### What the exercise asks
Where a line below contains "computer", count it. Reply with the total only.

------------------------------------------------------------------------

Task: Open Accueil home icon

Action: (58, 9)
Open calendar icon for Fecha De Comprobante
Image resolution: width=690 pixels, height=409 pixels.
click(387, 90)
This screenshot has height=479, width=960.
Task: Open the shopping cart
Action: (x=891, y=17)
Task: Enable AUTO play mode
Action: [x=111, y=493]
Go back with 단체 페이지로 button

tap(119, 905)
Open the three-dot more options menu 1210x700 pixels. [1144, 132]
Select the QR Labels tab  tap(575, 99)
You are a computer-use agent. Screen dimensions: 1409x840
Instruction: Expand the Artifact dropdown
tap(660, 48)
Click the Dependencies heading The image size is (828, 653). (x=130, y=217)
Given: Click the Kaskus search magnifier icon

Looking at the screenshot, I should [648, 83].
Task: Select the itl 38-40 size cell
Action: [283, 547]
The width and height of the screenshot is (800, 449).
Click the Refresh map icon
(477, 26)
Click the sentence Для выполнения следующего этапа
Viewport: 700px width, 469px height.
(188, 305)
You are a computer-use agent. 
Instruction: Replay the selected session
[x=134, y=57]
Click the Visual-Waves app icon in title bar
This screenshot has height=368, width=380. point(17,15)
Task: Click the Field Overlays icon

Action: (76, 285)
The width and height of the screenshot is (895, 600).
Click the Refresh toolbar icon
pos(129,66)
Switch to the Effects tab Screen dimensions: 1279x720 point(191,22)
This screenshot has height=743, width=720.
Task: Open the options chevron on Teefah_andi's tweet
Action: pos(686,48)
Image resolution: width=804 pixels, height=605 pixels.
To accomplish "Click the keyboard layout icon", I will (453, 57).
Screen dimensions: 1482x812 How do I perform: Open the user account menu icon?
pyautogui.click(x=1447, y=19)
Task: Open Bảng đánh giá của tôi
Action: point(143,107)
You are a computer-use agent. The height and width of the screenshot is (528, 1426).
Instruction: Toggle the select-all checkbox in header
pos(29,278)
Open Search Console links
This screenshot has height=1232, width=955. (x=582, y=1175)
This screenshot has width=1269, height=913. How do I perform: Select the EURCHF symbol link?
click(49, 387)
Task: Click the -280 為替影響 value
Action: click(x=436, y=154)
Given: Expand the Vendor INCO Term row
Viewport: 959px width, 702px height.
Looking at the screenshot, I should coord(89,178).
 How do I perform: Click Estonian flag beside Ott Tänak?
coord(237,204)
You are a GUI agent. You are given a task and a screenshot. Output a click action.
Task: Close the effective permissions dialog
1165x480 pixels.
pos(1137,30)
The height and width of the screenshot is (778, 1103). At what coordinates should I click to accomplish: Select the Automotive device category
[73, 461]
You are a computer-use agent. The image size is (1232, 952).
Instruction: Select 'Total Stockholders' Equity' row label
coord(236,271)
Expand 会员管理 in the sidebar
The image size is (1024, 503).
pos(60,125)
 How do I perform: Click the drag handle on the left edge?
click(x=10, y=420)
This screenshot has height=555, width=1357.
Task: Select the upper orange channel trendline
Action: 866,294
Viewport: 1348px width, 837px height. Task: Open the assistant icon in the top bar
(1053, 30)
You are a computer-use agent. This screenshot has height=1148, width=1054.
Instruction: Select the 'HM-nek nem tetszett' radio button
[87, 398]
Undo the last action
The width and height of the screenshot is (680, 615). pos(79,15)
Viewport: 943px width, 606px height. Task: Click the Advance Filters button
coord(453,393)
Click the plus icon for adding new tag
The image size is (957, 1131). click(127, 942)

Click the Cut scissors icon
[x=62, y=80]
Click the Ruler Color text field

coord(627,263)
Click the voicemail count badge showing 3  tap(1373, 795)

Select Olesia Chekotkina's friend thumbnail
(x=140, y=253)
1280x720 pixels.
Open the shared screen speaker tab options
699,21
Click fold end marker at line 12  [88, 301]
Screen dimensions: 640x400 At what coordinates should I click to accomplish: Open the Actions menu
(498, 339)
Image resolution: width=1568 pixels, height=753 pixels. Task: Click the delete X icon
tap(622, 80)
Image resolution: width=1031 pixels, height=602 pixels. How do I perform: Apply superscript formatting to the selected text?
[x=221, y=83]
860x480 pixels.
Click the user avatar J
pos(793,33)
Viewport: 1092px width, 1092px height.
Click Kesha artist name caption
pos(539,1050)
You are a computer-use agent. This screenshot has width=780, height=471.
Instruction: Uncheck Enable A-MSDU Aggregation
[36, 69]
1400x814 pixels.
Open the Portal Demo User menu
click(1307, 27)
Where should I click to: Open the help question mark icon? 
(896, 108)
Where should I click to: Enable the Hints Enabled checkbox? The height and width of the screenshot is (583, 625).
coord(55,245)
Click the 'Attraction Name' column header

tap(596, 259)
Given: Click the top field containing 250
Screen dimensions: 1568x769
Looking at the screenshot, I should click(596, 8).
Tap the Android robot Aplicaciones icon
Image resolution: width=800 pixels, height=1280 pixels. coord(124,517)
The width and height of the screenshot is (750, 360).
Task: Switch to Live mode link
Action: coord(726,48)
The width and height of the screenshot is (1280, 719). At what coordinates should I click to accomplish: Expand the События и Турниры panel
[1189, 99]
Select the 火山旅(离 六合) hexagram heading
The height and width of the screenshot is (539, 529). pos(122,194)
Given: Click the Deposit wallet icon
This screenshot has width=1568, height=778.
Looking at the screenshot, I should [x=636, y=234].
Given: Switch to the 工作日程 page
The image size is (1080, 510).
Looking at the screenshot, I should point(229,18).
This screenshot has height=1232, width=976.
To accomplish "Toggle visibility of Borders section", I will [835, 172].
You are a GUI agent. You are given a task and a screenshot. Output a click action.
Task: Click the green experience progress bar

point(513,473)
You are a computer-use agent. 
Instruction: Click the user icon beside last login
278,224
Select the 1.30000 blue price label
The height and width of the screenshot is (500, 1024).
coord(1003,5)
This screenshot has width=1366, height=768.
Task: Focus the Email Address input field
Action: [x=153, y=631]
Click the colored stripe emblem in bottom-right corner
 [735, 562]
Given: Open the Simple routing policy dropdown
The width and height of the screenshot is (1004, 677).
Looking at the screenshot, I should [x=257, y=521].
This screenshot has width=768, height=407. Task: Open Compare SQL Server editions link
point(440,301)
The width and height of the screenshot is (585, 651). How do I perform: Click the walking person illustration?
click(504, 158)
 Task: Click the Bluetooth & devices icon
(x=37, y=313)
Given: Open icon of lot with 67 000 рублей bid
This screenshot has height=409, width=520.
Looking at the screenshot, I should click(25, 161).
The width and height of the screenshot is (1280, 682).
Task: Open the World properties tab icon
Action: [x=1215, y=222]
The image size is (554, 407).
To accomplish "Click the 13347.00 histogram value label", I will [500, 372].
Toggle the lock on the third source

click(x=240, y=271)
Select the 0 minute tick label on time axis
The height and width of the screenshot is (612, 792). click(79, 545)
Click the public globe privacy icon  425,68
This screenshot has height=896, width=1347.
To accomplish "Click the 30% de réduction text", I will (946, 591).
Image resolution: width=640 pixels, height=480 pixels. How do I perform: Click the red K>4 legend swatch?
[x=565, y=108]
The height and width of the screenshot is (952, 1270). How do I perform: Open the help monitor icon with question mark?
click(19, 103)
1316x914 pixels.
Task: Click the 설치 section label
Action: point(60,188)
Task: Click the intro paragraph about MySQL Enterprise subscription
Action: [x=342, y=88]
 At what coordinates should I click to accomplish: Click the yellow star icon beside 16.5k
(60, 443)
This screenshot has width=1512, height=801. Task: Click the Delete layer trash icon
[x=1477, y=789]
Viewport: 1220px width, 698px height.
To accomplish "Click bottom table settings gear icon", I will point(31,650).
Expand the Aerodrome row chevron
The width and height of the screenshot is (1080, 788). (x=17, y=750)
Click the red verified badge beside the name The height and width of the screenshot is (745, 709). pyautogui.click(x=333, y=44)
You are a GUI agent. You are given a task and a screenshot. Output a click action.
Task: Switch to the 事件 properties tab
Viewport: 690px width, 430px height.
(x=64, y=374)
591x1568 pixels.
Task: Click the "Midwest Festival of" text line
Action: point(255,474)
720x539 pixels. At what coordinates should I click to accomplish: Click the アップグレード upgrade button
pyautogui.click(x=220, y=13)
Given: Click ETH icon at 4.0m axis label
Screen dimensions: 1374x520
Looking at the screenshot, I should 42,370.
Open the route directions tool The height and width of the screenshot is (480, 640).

------------------------------------------------------------------------

### Reply to the exercise
7